Exercise: Read Analog Accelerometer¶
Measure motion and tilt as numbers. Use the serial port for debugging.
The world is an analog place; physical phenomena have continuity and exist over time. To represent a physical property computationally, the physical process information must be transduced into electrical form and then converted from an analog voltage into a digital number by an analog-to-digital converter, or ADC.
This is a wide and deep topic ranging from signal and information theory to robotics and epistemology, and we will only just begin to explore this idea. But to start, this exercise will represent a physical pose and trajectory as several streams of integers.
An accelerometer is essentially a tiny mass suspended on three tiny springs at right angles. Each output is the measured deflection of one of the springs When at rest, gravity pulls the mass down and the three outputs reflect the direction of the gravity vector. When in motion, the acceleration of the chip pulls on the mass through the springs, and the output reflects the combination of the gravity vector and the acceleration vector. When falling, all springs can relax and the output is the zero vector.
Steps and observations¶
Wire the circuit on the breadboard. Note that this module has amplified voltage outputs which can drive the analog pins directly. (It is not a resistive sensor like the photocell.)
Connect the Arduino to a USB port for power and use a DMM to verify that the accelerometer outputs vary with the tilt of the device.
Load and run the ReadAccelerometer sketch.
Within the Arduino IDE, open the serial monitor console and make sure it is set to 9600 baud.
Observe the numbers printed in the serial monitor as you tilt the sensor slowly.
Try slowing the sampling rate by increasing the delay.
Determine the highest and lowest values observed.
Observe the noise in the numbers for different constant inputs.
The numbers produced by the ADC are a voltage measurement expressed in the somewhat arbitrary units of the converter (e.g. 4.9 mV/unit).
The arithmetic for the calibration mapping can be as simple as multiplying by a constant gain and adding an offset (e.g. a linear function); the key point is choosing a units system which is understandable and deciding how to take repeatable reference measurements.
A sample calibration is in the code; formulate a strategy for calibrating the measurement so that the numbers are more precise.
Try jerking the sensor along one axis without tilting it; can you see the transient signal in the corresponding axis?
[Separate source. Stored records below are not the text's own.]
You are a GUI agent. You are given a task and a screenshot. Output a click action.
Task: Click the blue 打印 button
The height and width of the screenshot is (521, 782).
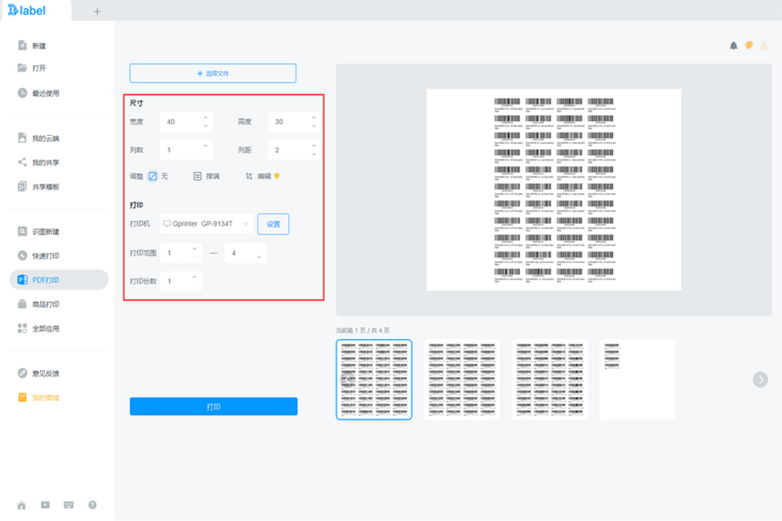(214, 406)
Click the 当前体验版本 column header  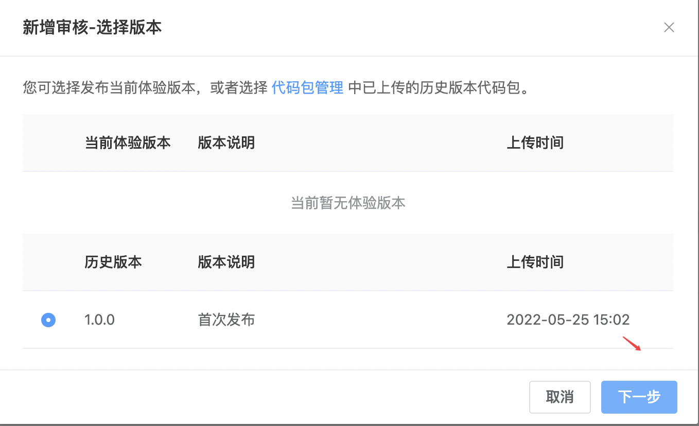coord(127,143)
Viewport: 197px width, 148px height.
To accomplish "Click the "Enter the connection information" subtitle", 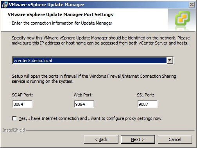I will [x=62, y=23].
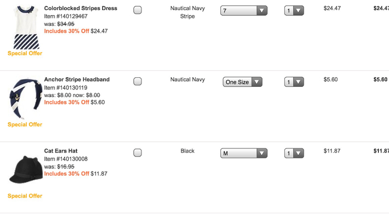Click Special Offer label under the hat
The width and height of the screenshot is (389, 216).
(25, 196)
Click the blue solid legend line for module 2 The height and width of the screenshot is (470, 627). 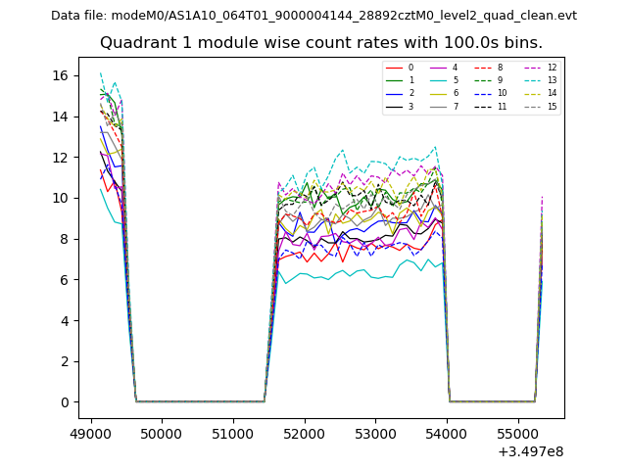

There are many other sensor modules in the lab which can conveniently measure physical properties with minimal circuitry. Not all run at 5V, so be careful to check the specifications and test the supply voltages before applying power. Many modules require tightly regulated voltage and will be destroyed at higher input voltages and malfunction at lower input voltages.
A buffered or amplified module can drive a modest current through the output if needed; it has a low-impedance output. Many unbuffered or unamplified sensors only output a small current or voltage and require an amplifier to bring the signal to a usable level. When in doubt, consult the datasheet or spec sheet for the module for specific details of the output signal.
For a challenge, try testing a GP2Y0A21YK0F Analog Distance Sensor: these are very useful active sensors which emit infrared light and measure the distance to the nearest object using the parallax of the reflection.
Other challenges: try testing a joystick, the TEMT6000 Ambient Light Sensor, the “Electret Microphone” module which measures the overall sound energy level, or the ENC-03RC single axis gyro. These are all sensors with analog outputs; some of the other stock communicates digitally over I2C, which we will use in a later exercise.